(RECORDS begins)

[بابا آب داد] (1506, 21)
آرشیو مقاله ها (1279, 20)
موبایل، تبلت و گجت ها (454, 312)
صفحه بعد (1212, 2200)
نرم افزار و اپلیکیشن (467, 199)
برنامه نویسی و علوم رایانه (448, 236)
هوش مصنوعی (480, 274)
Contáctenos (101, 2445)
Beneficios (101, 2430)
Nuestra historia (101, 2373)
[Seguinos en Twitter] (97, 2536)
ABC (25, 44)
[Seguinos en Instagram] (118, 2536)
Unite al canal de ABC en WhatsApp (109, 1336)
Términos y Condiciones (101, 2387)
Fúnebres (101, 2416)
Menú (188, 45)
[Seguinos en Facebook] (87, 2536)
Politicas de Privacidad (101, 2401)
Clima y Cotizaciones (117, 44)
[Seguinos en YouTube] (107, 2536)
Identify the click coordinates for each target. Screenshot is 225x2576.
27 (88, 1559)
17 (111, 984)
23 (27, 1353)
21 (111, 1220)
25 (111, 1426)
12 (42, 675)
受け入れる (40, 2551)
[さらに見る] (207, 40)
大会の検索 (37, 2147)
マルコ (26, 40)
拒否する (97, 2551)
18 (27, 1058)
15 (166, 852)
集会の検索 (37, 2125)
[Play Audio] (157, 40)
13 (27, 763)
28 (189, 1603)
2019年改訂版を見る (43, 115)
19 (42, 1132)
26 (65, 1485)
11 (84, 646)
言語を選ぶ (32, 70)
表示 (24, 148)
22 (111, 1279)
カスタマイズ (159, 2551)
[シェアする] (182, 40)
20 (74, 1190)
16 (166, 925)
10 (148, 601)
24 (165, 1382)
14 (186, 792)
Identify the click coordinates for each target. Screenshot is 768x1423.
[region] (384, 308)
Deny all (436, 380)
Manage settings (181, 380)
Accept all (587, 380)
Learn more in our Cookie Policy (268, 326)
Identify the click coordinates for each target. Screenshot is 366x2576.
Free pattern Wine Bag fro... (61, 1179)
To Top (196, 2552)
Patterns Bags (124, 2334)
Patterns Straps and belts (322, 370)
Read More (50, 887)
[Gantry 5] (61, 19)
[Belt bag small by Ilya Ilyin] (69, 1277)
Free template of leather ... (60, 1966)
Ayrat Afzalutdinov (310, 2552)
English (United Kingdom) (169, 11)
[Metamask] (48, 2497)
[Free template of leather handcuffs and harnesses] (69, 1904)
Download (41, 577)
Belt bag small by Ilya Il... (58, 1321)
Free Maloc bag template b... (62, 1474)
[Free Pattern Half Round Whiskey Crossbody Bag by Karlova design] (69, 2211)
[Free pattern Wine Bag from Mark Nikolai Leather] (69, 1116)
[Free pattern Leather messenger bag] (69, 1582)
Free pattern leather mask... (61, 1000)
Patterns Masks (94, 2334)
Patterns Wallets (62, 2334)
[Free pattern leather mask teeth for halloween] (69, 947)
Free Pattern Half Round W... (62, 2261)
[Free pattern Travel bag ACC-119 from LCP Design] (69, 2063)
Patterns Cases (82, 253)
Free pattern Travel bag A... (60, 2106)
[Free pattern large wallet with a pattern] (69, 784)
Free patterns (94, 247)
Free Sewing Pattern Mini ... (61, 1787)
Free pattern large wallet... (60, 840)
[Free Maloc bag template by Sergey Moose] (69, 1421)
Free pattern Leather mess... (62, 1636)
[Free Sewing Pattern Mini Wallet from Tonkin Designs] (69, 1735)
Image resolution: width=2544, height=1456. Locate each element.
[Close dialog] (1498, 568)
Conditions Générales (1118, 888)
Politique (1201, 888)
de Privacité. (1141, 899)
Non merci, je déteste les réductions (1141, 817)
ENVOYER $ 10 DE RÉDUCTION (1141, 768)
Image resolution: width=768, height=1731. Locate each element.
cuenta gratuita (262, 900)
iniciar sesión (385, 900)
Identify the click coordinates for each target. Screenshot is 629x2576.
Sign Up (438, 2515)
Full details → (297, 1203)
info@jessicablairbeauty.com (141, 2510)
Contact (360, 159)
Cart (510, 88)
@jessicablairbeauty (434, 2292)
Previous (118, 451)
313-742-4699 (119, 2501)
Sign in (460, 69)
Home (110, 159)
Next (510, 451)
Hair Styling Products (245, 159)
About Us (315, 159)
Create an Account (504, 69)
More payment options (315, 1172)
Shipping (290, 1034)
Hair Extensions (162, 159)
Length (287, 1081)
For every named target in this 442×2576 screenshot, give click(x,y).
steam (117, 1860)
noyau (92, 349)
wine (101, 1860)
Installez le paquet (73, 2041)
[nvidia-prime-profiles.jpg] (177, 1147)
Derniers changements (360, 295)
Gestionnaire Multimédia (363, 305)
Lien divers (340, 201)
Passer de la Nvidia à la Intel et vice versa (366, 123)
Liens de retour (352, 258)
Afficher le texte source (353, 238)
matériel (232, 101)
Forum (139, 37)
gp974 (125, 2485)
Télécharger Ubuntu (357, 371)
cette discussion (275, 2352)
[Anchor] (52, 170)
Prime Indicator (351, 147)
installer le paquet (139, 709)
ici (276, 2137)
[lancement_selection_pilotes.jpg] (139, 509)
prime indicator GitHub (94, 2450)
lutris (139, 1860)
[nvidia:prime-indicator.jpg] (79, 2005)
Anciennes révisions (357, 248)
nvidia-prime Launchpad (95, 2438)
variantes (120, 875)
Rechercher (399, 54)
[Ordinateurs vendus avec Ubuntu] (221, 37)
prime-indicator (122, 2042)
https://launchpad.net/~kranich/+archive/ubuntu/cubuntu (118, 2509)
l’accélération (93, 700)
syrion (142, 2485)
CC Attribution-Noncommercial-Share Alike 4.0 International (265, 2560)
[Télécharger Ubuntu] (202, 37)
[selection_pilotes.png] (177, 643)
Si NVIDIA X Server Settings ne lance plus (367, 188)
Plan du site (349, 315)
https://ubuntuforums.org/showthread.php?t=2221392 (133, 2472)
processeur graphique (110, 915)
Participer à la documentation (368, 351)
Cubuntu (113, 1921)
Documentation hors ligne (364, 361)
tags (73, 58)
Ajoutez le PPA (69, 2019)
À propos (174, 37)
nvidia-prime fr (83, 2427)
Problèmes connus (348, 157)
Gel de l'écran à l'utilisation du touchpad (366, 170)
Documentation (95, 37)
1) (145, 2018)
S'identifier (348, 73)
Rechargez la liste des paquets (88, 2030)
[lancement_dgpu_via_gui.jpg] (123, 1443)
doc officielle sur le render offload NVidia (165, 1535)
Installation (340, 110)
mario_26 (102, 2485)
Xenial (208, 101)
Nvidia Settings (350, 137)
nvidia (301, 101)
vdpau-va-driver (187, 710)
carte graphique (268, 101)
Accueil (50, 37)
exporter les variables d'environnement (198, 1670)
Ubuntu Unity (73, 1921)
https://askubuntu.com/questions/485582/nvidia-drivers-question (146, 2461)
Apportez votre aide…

(RECORDS ends)

# PROBLEM REQUIREMENTS:
Starting with the line with "[さらに見る] (207, 40)" above and going on through the line with "Learn more in our Cookie Policy (268, 326)", transcribe every line exactly, both ends included, and add nothing.

# WRITTEN REPLY:
[さらに見る] (207, 40)
大会の検索 (37, 2147)
マルコ (26, 40)
拒否する (97, 2551)
18 (27, 1058)
15 (166, 852)
集会の検索 (37, 2125)
[Play Audio] (157, 40)
13 (27, 763)
28 (189, 1603)
2019年改訂版を見る (43, 115)
19 (42, 1132)
26 (65, 1485)
11 (84, 646)
言語を選ぶ (32, 70)
表示 (24, 148)
22 (111, 1279)
カスタマイズ (159, 2551)
[シェアする] (182, 40)
20 (74, 1190)
16 (166, 925)
10 (148, 601)
24 (165, 1382)
14 (186, 792)
Identify the click coordinates for each target. Screenshot is 768x1423.
[region] (384, 308)
Deny all (436, 380)
Manage settings (181, 380)
Accept all (587, 380)
Learn more in our Cookie Policy (268, 326)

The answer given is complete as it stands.